RRR has been successfully used to identify AEs in different contexts, recently also in home healthcare. 20 The method may be criticized for its reactive approach and linear thinking, which assumes that AEs are an effect of failures or have causes that can be found and fixed. However, the original Global Trigger Tool version 27 includes only events that have led to AEs related to acts of commission, focusing on safety as the absence of harmful events. 37 Harm and no-harm incidents can also result from poorly coordinated care or omission of care, sometimes over a long period of time. Many patients suffer harm, in the sense that their symptoms are untreated, through diagnostic errors and delays. 38 Additionally, events that cause only minor patient harm and no-harm incidents affect a patient’s psychological trust, recovery and participation, 39 and interventions to reduce such minor harm and no-harm incidents would probably have a positive impact on many patients. This study suggests that it is feasible to identify no-harm incidents and potential contributing causes such as omission of care using RRR with a TT, which means that an event may be identified and prevented before an AE arises.
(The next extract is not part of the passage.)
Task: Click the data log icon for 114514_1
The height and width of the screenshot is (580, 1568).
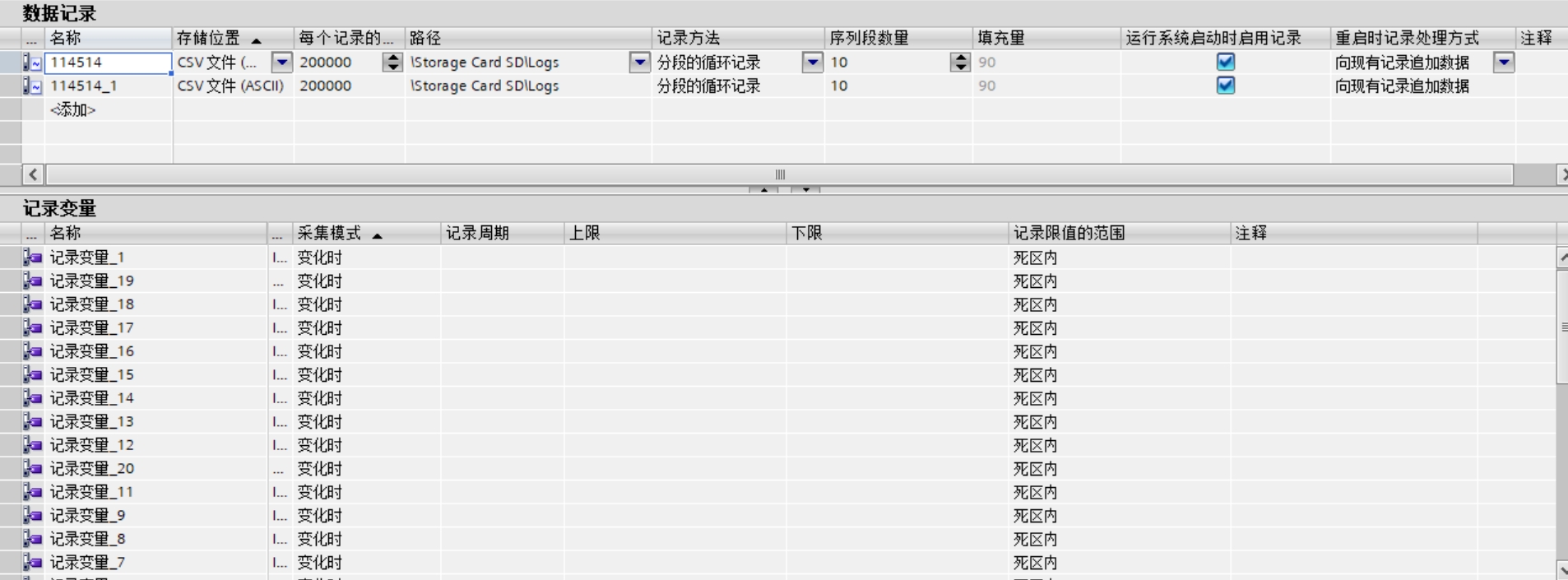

However, while a particular error, delay or omission may be the primary contributing cause of an incident, it is necessary to look at a wider context to detect the systemic gaps concealed therein. 40 41 Such a broader approach to patient safety takes the complexity of today’s healthcare system into account, indicating that both good and bad outcomes emerge from interactions between people, organizations, technology, and the internal and external environment in a specific context. 42 Hibbert et al. 14 have recommended that omissions are included when using RRR.